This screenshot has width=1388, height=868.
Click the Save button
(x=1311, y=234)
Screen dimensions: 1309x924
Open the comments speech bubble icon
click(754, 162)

* * * *

## What needs to be done:
An exact printout is needed of the lines from the one containing "Screen dimensions: 1309x924" through the end of the listing above, both of those lines included, and nothing else.

## Result below:
Screen dimensions: 1309x924
Open the comments speech bubble icon
click(754, 162)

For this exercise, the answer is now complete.